DIRECTIONS FOR THIS TASK — Report, as a bare number, how many lines of the entries below contain "computer".

RECORDS FOR THE EXERCISE section start

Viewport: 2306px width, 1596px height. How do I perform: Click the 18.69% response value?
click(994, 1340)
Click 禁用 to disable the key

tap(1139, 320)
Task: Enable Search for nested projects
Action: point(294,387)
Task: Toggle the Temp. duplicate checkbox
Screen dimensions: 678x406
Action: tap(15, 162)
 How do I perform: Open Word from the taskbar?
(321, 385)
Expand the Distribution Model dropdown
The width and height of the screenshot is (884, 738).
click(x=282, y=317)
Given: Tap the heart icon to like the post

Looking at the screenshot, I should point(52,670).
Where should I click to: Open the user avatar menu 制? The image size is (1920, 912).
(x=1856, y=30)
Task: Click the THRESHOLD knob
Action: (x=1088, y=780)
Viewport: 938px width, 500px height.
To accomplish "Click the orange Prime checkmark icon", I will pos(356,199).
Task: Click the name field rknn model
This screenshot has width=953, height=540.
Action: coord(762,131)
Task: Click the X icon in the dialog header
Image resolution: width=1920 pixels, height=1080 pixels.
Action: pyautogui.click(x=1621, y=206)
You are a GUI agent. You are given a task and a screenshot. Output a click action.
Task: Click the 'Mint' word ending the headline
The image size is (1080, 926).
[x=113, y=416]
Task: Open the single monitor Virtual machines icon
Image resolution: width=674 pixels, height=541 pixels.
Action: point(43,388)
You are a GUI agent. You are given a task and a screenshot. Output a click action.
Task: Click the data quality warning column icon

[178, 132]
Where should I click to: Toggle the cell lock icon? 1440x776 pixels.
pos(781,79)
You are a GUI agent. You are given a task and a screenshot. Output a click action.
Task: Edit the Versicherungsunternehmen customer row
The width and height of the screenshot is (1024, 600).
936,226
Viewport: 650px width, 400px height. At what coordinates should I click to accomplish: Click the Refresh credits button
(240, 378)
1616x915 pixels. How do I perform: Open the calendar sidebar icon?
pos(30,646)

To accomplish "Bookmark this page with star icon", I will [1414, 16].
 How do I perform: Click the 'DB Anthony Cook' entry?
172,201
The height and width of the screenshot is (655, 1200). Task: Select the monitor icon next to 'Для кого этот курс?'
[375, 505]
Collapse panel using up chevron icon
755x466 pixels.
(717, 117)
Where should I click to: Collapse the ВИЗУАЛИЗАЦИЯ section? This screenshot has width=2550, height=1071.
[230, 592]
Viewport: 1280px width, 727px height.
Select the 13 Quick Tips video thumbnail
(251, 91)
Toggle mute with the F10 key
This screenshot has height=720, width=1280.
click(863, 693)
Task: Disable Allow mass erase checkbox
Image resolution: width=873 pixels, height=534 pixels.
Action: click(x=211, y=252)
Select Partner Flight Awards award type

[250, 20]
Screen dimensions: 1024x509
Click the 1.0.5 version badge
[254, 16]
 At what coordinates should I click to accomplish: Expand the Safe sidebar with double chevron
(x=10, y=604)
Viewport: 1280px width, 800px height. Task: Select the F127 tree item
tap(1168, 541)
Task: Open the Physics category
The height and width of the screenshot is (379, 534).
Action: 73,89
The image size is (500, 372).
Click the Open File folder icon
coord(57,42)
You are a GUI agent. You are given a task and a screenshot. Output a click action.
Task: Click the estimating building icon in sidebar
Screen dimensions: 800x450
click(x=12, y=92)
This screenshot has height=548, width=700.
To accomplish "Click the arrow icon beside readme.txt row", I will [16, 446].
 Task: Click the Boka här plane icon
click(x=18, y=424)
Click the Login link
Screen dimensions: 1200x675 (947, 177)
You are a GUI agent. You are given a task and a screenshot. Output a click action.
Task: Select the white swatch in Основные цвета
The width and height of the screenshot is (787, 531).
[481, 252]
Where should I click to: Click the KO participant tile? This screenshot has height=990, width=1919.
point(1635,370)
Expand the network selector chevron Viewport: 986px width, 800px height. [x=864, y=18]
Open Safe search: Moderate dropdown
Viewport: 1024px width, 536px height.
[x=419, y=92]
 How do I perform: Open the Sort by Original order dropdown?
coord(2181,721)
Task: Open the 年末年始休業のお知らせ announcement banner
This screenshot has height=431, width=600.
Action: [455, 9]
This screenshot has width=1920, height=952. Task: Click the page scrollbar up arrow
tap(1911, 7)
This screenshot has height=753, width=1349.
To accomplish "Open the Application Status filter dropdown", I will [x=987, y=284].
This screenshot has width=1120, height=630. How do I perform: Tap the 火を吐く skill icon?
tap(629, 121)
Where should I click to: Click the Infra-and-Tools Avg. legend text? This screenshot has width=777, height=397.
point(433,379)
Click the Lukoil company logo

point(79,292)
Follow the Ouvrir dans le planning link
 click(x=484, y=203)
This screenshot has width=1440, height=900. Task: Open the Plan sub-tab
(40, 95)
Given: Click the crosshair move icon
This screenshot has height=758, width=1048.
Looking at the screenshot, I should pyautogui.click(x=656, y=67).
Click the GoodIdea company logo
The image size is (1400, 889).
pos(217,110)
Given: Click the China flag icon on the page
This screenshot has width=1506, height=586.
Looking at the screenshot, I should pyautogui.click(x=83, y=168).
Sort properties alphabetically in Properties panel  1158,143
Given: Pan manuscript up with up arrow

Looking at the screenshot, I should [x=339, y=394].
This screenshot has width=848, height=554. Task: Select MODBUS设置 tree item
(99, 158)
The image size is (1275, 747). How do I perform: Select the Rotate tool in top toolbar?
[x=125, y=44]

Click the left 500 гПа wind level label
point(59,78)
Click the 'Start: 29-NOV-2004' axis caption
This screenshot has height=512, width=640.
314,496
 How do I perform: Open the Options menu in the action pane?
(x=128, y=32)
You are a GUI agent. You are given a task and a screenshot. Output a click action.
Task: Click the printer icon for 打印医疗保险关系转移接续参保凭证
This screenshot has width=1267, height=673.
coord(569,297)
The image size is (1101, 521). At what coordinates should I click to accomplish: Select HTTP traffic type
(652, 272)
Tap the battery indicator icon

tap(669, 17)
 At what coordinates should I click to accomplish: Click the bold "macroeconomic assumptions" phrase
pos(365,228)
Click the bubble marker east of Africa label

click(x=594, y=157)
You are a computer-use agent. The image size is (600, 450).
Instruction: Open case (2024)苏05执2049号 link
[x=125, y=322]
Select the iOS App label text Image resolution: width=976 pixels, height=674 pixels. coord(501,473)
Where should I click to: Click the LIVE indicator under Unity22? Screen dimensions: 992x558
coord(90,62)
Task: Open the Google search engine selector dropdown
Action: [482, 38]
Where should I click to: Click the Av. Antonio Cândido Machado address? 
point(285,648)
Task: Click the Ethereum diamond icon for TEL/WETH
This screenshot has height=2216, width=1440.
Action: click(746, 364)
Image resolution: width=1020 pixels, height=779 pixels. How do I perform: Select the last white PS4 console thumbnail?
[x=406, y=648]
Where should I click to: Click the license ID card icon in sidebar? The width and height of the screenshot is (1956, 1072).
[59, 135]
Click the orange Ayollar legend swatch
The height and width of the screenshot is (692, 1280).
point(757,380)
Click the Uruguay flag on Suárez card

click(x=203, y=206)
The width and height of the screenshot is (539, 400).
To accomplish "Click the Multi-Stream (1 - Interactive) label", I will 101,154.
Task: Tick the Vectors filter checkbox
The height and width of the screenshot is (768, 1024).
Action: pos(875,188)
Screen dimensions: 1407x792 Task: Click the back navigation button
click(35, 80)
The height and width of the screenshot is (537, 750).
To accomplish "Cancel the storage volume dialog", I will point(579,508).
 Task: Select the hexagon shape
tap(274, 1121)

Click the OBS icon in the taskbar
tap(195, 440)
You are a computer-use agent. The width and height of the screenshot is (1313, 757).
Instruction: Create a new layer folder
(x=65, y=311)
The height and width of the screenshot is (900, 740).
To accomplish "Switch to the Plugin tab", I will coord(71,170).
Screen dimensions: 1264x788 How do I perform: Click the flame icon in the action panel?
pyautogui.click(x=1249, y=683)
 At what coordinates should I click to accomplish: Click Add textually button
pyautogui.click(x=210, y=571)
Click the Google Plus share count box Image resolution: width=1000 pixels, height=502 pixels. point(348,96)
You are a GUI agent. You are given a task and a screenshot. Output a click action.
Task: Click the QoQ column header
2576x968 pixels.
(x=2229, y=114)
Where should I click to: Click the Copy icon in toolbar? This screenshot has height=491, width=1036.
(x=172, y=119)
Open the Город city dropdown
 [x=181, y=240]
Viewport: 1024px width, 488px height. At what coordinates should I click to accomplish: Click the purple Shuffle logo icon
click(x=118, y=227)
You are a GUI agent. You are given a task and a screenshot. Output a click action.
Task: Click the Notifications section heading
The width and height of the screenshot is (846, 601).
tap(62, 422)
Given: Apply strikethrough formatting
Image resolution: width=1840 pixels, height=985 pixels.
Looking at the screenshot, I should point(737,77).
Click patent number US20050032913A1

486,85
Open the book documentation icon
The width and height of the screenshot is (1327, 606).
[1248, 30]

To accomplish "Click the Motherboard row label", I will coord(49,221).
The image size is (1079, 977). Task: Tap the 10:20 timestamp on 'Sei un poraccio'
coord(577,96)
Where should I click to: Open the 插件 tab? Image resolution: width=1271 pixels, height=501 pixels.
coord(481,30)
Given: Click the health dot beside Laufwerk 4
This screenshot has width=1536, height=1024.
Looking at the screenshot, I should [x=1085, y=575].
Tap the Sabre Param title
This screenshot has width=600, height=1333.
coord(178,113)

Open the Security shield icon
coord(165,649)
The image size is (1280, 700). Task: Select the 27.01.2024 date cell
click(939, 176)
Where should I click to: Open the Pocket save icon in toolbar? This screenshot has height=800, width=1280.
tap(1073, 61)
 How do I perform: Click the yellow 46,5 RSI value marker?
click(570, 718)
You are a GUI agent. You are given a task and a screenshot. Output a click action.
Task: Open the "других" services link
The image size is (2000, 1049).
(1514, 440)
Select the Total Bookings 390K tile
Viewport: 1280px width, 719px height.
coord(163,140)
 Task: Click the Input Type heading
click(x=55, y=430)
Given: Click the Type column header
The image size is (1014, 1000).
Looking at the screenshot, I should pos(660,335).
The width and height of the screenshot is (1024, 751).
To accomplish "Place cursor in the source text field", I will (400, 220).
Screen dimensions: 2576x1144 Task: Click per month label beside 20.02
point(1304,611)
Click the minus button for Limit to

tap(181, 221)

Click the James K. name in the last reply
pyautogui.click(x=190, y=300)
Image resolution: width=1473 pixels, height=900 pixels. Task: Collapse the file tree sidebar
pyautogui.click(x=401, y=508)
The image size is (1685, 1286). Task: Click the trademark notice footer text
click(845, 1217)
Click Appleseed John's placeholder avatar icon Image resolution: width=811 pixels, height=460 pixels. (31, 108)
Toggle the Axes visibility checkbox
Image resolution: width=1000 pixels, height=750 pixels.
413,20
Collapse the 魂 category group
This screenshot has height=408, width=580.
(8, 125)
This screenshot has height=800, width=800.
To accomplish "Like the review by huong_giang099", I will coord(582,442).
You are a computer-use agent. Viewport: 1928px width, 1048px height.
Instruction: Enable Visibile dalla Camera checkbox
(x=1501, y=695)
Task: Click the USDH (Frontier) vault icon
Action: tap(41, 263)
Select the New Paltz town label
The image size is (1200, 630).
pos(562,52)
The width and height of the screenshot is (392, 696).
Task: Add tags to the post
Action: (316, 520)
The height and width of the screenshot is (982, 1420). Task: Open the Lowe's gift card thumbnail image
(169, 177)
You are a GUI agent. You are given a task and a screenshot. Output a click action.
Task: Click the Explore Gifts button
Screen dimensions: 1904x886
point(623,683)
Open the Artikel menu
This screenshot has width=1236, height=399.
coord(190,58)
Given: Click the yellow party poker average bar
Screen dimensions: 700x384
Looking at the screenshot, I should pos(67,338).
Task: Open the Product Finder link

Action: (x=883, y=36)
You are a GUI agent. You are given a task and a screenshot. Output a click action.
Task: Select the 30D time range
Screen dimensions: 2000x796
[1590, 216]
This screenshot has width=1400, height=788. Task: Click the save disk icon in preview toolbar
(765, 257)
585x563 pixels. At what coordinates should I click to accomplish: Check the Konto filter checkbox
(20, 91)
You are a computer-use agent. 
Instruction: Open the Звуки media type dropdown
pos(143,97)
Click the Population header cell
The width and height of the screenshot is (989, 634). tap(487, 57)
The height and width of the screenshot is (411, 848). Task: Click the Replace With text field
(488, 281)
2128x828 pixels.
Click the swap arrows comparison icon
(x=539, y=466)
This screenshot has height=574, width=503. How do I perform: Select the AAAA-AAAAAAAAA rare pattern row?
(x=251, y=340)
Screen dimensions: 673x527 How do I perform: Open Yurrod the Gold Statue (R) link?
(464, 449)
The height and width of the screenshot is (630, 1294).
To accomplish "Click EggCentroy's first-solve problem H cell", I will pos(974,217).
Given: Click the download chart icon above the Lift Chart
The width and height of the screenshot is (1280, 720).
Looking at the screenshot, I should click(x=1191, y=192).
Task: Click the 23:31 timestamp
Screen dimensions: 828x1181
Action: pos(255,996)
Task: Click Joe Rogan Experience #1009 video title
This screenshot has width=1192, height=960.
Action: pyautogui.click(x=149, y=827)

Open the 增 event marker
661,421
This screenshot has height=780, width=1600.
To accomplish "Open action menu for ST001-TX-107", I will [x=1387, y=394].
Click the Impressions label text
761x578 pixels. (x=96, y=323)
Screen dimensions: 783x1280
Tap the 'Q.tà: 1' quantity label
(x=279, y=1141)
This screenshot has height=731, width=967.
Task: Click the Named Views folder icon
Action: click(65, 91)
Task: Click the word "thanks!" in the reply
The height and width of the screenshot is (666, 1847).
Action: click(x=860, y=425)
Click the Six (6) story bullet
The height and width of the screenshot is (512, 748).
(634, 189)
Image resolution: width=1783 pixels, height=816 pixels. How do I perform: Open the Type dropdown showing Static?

RECORDS FOR THE EXERCISE section end

SOLUTION FOR THIS EXERCISE — 4